MONTREAL, Jan 26 (Reuters) - A senior Mexican official on Friday suggested talks to modernize the North American Free Trade Agreement could be extended to give officials more time to address major disagreements threatening to undermine the $1.2 trillion trade pact.
Officials are planning an extra round of negotiations in Mexico at the end of February, according to sources close to the negotiations.
Teams from the United States, Canada and Mexico are in Montreal for the sixth of seven planned rounds on how to modernize NAFTA but progress is slow. Washington wants major changes to the 1994 pact and addressing various U.S. demands has eaten up time, officials said.
Although the process was initially scheduled to finish by the end of March to avoid clashing with Mexican presidential elections in July, Economy Minister Ildefonso Guajardo said the timeline could be extended.
“This negotiation has a window of opportunity to reach a deal between February and the end of July,” he told Reuters.
Canada, which this week presented a series of suggestions on how to unfreeze the talks, quickly welcomed the idea.
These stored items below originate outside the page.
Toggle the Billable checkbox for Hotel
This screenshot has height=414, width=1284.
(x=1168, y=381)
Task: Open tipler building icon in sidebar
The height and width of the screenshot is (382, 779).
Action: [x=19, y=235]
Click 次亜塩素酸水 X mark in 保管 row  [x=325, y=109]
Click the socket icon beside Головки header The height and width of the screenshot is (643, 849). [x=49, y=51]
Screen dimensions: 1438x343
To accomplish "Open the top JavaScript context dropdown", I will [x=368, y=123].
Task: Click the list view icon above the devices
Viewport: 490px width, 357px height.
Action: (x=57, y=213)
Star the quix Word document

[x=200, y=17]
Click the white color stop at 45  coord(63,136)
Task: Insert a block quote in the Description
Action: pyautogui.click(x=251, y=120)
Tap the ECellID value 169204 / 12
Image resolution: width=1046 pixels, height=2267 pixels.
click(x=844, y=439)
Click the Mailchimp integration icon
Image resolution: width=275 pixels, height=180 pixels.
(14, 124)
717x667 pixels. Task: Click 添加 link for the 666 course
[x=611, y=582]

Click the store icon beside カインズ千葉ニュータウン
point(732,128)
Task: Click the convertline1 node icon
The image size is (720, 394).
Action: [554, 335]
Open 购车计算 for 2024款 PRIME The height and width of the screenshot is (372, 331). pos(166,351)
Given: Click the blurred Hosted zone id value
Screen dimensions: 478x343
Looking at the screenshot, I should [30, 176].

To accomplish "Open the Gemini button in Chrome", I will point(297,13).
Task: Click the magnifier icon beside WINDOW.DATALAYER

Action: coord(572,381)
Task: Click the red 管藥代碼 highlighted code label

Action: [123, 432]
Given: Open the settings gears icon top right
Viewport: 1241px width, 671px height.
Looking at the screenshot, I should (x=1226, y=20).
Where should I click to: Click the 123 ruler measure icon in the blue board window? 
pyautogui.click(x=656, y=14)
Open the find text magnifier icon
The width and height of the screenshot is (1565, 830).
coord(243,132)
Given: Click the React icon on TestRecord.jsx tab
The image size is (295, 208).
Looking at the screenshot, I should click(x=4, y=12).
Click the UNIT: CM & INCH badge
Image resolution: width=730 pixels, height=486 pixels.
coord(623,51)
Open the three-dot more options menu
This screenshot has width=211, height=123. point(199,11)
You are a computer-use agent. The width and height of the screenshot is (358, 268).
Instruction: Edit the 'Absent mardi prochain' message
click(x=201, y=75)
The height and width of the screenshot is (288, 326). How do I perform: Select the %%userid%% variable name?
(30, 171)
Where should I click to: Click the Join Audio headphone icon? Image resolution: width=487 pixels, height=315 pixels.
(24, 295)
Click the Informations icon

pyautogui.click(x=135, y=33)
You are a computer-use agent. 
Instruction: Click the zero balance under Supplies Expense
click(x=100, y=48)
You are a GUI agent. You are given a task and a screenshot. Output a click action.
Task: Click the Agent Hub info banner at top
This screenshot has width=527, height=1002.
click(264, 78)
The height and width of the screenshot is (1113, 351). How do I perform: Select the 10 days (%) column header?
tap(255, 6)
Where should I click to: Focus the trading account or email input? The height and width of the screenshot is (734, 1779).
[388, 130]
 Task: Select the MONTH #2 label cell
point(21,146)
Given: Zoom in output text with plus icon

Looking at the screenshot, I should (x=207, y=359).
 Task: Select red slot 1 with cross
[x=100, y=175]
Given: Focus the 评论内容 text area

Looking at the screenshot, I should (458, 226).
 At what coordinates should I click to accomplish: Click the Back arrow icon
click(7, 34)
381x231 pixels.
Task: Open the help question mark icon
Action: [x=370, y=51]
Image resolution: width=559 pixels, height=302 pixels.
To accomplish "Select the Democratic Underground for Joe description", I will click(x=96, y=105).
“Canada does not believe that we need put an arbitrary deadline on these negotiations at the cost of a good deal for all three countries. We are happy to continue negotiating,” said a government source.
U.S. chief negotiator John Melle, asked about a possible extension, told Reuters, “I have nothing to say on that. We are pushing ahead.”
A Mexican source briefed on the talks said once the election campaign has started, negotiators could still continue their work but without holding formal rounds.
The three nations are now looking at an extra week of talks in Mexico, possibly starting Feb. 26, ahead of the last round in Washington at the end of March, said the sources.
Whether more talks can help forge an agreement is unclear, given the gulf between the United States and its two partners.
U.S. President Donald Trump’s administration, which blames NAFTA for hurting U.S. manufacturing, wants the North American content of autos to be raised.
Canada responded by suggesting that content would be higher if the value of software and other high-tech materials made by the three nations were taken into account.
An auto industry source said U.S. and Mexican negotiators found the idea interesting but gave no details. Canadian chief negotiator Steve Verheul said on Thursday “there is a lot more thinking” to do about the idea.
Mexico and Canada have dismissed a separate U.S. demand that 50 percent of all autos produced in NAFTA nations must have American-made content. They also object to the idea of a subset case that would allow one party to pull out of the treaty after five years. (Additional reporting by Dave Graham in Mexico City; Editing by Jeffrey Benkoe)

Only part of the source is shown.